Despite these odds, Noether would become one of the great mathematicians of history, and her discoveries would become essential to both physics and mathematics. One of such discoveries was her theory of symmetries in nature, now referred to as Noether’s Theorem.
Noether’s theorem states that for every symmetry in nature, there is a corresponding conservation law, and for every conservation there must be a symmetry involved.
You might be familiar with conservation laws from Highschool physics: the conservation of energy, the conservation of momentum… etc.
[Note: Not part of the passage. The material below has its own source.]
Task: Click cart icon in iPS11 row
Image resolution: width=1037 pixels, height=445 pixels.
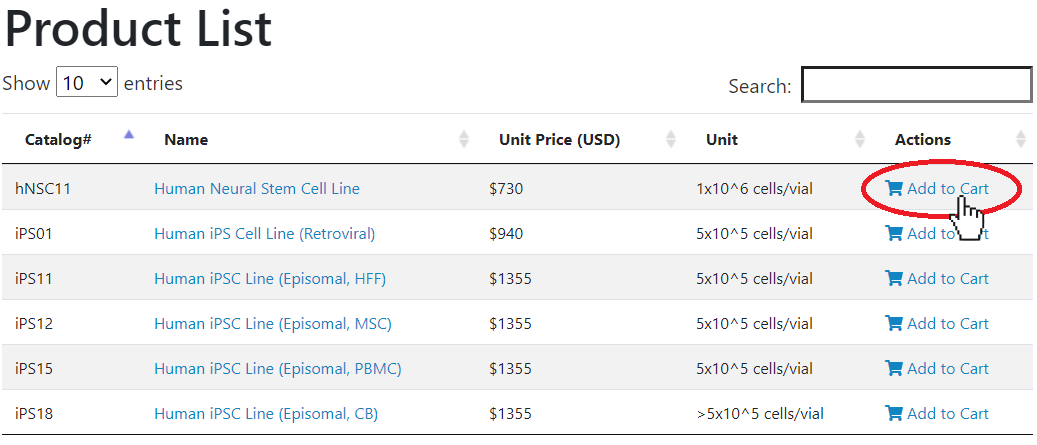Action: tap(894, 279)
In simple terms, conservation laws indicate that in an isolated system, there are certain quantities which do not increase or decrease: they always stay the same.
For example, in a chemical reaction, the number of reactant atoms must be equal to the number of product atoms, because mass is conserved (atoms cannot be created out of nowhere mid-way through the reaction!)
What Noether discovered was that there is connection between symmetry and conservation.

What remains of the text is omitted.